Мухамед Рафи, которому я дал свободу действий, провел смотр одного из полков 15-й дивизии, одного из танковых батальонов 7-й танковой бригады, но не сумел побывать в 43-м горно-пехотном полку. Рафи проинформировал меня, что остался доволен укомплектованностью, слаженностью подразделений и частей, состоянием вооружения и техники. Тем самым министр подтвердил правильность наших оценок в отношении Второго армейского корпуса.

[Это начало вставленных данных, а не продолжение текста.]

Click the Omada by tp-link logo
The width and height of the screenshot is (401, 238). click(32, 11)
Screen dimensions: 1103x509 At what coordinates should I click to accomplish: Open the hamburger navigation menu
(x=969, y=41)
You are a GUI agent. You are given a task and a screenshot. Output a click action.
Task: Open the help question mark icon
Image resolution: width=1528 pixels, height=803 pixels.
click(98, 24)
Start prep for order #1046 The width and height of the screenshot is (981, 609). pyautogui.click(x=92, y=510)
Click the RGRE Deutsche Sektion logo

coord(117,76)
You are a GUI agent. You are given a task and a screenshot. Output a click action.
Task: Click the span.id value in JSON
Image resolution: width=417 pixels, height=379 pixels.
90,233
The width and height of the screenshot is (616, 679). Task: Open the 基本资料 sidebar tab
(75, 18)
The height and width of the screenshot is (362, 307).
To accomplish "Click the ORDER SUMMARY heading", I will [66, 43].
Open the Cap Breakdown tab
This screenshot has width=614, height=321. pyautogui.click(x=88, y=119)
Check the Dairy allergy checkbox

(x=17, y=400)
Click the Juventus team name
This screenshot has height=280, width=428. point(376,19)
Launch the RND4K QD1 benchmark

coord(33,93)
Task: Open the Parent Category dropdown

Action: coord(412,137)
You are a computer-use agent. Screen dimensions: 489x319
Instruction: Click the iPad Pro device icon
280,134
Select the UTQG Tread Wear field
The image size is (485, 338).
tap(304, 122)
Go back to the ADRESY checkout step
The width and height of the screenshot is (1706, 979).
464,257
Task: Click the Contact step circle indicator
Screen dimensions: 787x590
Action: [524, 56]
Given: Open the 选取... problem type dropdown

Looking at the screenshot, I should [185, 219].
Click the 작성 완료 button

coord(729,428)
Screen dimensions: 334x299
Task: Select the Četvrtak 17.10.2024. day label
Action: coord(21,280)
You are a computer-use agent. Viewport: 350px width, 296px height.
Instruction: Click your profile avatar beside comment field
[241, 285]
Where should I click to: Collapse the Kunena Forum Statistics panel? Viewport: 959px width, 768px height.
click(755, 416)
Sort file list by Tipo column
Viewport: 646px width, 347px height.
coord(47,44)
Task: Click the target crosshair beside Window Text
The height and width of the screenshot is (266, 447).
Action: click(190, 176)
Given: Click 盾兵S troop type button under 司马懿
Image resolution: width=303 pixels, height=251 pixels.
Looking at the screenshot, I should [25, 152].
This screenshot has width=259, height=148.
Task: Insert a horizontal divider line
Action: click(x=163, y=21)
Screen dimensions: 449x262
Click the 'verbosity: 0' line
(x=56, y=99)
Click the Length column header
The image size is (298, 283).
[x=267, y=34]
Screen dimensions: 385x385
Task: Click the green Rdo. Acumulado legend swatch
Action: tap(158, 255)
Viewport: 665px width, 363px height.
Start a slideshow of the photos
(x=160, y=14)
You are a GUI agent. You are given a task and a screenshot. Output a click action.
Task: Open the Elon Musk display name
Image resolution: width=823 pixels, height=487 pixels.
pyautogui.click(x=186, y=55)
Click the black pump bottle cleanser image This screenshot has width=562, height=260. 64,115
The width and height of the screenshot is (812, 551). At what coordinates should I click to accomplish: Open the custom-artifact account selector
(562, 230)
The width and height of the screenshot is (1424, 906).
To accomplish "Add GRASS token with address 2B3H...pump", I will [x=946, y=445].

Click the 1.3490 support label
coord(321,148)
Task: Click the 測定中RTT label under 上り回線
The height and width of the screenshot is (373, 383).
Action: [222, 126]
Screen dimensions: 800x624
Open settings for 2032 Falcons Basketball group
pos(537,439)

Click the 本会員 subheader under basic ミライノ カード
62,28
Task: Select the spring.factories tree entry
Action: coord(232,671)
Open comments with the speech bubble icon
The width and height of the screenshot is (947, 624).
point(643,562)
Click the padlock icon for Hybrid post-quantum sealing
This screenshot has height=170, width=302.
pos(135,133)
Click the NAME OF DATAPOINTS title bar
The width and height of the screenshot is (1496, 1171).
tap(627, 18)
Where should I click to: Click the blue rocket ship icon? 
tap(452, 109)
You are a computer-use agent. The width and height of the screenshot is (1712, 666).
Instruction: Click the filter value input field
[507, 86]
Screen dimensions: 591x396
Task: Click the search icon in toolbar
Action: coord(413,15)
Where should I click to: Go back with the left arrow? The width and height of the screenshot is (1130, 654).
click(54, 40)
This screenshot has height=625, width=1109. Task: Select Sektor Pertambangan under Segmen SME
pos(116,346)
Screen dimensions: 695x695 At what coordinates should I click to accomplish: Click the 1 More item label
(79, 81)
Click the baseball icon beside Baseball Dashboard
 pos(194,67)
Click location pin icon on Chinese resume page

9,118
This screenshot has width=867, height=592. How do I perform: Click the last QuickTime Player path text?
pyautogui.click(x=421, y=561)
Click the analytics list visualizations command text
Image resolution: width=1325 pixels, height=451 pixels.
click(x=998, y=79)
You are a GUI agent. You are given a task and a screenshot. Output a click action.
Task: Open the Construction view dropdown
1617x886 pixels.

Я в те дни работал в 70-й отдельной мотострелковой бригаде (70 омсбр). В лагере, построенном для жизни в зимних условиях, — а на дворе стояла, напомню, четвертая неделя января — были построены так называемые модули, то есть типовые казармы со всеми необходимыми удобствами — и столовыми, и туалетами, и местами отдыха, и ленинскими комнатами. Обустроенные парки для стоянки боевых машин, заправочные — все, что присуще военному гарнизону. И повсюду у Шатина был хороший порядок, везде виделась его твердая рука отличного командира. Таких полевых военных городков к концу января 1981 года в Афганистане было уже 67. Конечно, афганцы об этом знали, видели, насколько прочно и надолго шурави собираются оставаться в их стране. А это давало повод моджахедам вести агитацию против пребывания неверных в исламском Афганистане. Это усиливало их позиции в борьбе с режимом Бабрака Кармаля и с советскими войсками. Но воинам частей и соединений Советской Армии, несмотря ни на что, надо было как-то обустраиваться, вот и строили по всей стране эти городки…
Я встретился в бригаде с офицерским составом, до командира роты включительно. Все в один голос говорили мне то же, что и на севере: воевать трудно, но воевать будут. Подразделения 15-й пехотной дивизии и 7-й танковой бригады, когда действуют совместно с батальонами 70-й отдельной мотострелковой бригады, еще так-сяк воюют и действуют более-менее активно. Однако, когда действуют самостоятельно, лишь обозначают боевые действия. Но поскольку юг Кандагарской провинции был мало заселен, мы почти не оставляли в аулах подразделения своих или афганских войск. Они контролировали главным образом сам Кандагар, поддерживая в нем режим чрезвычайного положения и комендантского часа. 70-я бригада по-прежнему охраняла дорогу Кандагар-Кабул, вела разведку и при необходимости — боевые действия севернее, северо-восточнее Кандагара в тех небезызвестных виноградных плантациях.
Я еще спросил Шатина:
— Как после той операции выглядят виноградники?
Он ответил:
— В основном восстановлены. Урожай 81-го года, вероятно, будет таким же, как и в прошлом году.
Ну и дай Бог!..
Меня интересовало: что же все-таки происходило накануне гератских событий в Кандагаре. Мне было доложено, что днем жизнь в Кандагаре шла обычным чередом. По ночам нормально соблюдался комендантский час. Однако в последние три-четыре ночи на минаретах как-то по особенному проникновенно и громче обычного распевали муллы. Среди работников генерал-губернаторства и особенно зоны Кандагар чувствовалась какая-то непонятная нервозность. Чиновники из администрации губернатора проявляли особо заискивающее обращение с советником командира Второго армейского корпуса и советническим аппаратом корпуса, в частности с офицерами 70-й мотострелковой бригады.